Prompt: Nothing in the records should differ when they are repeated. Restate them word for word.

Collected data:

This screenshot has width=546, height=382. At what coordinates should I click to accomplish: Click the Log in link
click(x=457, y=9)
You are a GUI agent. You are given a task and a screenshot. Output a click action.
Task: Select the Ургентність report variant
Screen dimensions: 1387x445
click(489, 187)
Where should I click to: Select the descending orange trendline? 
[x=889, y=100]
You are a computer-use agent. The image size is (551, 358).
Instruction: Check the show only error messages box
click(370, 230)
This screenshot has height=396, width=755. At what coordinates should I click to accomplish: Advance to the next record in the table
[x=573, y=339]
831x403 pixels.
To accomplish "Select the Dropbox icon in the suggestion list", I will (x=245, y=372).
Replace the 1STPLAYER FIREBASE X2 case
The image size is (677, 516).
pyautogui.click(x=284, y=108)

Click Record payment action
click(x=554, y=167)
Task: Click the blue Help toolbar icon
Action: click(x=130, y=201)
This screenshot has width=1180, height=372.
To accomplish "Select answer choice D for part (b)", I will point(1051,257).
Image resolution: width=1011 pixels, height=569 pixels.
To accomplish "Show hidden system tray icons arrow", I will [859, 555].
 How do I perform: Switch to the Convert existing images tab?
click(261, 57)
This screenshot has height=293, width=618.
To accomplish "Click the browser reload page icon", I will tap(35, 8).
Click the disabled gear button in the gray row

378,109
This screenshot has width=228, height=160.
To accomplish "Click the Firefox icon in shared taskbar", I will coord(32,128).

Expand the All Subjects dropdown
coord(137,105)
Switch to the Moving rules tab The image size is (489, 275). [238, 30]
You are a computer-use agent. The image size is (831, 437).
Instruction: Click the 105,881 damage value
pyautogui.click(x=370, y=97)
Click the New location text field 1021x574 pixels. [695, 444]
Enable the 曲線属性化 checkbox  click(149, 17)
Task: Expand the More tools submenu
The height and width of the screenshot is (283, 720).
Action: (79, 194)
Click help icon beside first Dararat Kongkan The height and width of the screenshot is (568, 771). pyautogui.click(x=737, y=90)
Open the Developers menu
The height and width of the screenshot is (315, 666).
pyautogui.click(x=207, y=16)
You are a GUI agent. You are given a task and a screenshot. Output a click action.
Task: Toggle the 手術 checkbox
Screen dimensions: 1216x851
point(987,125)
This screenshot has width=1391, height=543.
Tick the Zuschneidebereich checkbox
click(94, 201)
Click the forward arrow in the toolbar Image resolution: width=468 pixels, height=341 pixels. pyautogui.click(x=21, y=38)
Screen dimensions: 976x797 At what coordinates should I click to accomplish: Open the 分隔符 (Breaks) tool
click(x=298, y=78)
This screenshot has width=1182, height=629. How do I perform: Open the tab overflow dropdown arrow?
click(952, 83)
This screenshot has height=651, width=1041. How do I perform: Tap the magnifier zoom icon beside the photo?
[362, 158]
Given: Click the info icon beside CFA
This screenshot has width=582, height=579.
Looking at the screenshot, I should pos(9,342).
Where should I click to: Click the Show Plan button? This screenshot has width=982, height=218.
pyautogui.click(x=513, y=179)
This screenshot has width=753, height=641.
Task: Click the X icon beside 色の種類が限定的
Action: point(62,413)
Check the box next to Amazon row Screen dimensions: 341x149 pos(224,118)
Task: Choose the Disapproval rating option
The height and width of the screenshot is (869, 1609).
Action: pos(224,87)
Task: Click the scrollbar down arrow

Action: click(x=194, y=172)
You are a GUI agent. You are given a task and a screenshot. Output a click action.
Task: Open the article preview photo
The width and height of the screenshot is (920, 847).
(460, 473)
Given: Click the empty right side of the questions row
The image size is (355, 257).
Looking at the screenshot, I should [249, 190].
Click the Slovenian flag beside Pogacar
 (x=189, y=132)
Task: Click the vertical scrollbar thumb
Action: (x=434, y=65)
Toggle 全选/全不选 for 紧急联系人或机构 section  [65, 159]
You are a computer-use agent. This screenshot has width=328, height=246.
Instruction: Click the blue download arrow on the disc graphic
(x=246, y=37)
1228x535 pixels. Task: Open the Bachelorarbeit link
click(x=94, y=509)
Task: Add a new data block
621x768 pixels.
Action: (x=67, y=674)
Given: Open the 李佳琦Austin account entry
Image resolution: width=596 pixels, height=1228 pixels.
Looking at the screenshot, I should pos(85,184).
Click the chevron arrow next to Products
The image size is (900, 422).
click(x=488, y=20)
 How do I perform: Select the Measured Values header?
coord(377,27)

Written response:
This screenshot has width=546, height=382. At what coordinates should I click to accomplish: Click the Log in link
click(x=457, y=9)
You are a GUI agent. You are given a task and a screenshot. Output a click action.
Task: Select the Ургентність report variant
Screen dimensions: 1387x445
click(489, 187)
Where should I click to: Select the descending orange trendline? 
[x=889, y=100]
You are a computer-use agent. The image size is (551, 358).
Instruction: Check the show only error messages box
click(370, 230)
This screenshot has height=396, width=755. At what coordinates should I click to accomplish: Advance to the next record in the table
[x=573, y=339]
831x403 pixels.
To accomplish "Select the Dropbox icon in the suggestion list", I will (x=245, y=372).
Replace the 1STPLAYER FIREBASE X2 case
The image size is (677, 516).
pyautogui.click(x=284, y=108)

Click Record payment action
click(x=554, y=167)
Task: Click the blue Help toolbar icon
Action: click(x=130, y=201)
This screenshot has width=1180, height=372.
To accomplish "Select answer choice D for part (b)", I will point(1051,257).
Image resolution: width=1011 pixels, height=569 pixels.
To accomplish "Show hidden system tray icons arrow", I will [859, 555].
 How do I perform: Switch to the Convert existing images tab?
click(261, 57)
This screenshot has height=293, width=618.
To accomplish "Click the browser reload page icon", I will tap(35, 8).
Click the disabled gear button in the gray row

378,109
This screenshot has width=228, height=160.
To accomplish "Click the Firefox icon in shared taskbar", I will coord(32,128).

Expand the All Subjects dropdown
coord(137,105)
Switch to the Moving rules tab The image size is (489, 275). [238, 30]
You are a computer-use agent. The image size is (831, 437).
Instruction: Click the 105,881 damage value
pyautogui.click(x=370, y=97)
Click the New location text field 1021x574 pixels. [695, 444]
Enable the 曲線属性化 checkbox  click(149, 17)
Task: Expand the More tools submenu
The height and width of the screenshot is (283, 720).
Action: (79, 194)
Click help icon beside first Dararat Kongkan The height and width of the screenshot is (568, 771). pyautogui.click(x=737, y=90)
Open the Developers menu
The height and width of the screenshot is (315, 666).
pyautogui.click(x=207, y=16)
You are a GUI agent. You are given a task and a screenshot. Output a click action.
Task: Toggle the 手術 checkbox
Screen dimensions: 1216x851
point(987,125)
This screenshot has width=1391, height=543.
Tick the Zuschneidebereich checkbox
click(94, 201)
Click the forward arrow in the toolbar Image resolution: width=468 pixels, height=341 pixels. pyautogui.click(x=21, y=38)
Screen dimensions: 976x797 At what coordinates should I click to accomplish: Open the 分隔符 (Breaks) tool
click(x=298, y=78)
This screenshot has width=1182, height=629. How do I perform: Open the tab overflow dropdown arrow?
click(952, 83)
This screenshot has height=651, width=1041. How do I perform: Tap the magnifier zoom icon beside the photo?
[362, 158]
Given: Click the info icon beside CFA
This screenshot has width=582, height=579.
Looking at the screenshot, I should pos(9,342).
Where should I click to: Click the Show Plan button? This screenshot has width=982, height=218.
pyautogui.click(x=513, y=179)
This screenshot has width=753, height=641.
Task: Click the X icon beside 色の種類が限定的
Action: point(62,413)
Check the box next to Amazon row Screen dimensions: 341x149 pos(224,118)
Task: Choose the Disapproval rating option
The height and width of the screenshot is (869, 1609).
Action: pos(224,87)
Task: Click the scrollbar down arrow

Action: click(x=194, y=172)
You are a GUI agent. You are given a task and a screenshot. Output a click action.
Task: Open the article preview photo
The width and height of the screenshot is (920, 847).
(460, 473)
Given: Click the empty right side of the questions row
The image size is (355, 257).
Looking at the screenshot, I should [249, 190].
Click the Slovenian flag beside Pogacar
 (x=189, y=132)
Task: Click the vertical scrollbar thumb
Action: (x=434, y=65)
Toggle 全选/全不选 for 紧急联系人或机构 section  [65, 159]
You are a computer-use agent. This screenshot has width=328, height=246.
Instruction: Click the blue download arrow on the disc graphic
(x=246, y=37)
1228x535 pixels. Task: Open the Bachelorarbeit link
click(x=94, y=509)
Task: Add a new data block
621x768 pixels.
Action: (x=67, y=674)
Given: Open the 李佳琦Austin account entry
Image resolution: width=596 pixels, height=1228 pixels.
Looking at the screenshot, I should pos(85,184).
Click the chevron arrow next to Products
The image size is (900, 422).
click(x=488, y=20)
 How do I perform: Select the Measured Values header?
coord(377,27)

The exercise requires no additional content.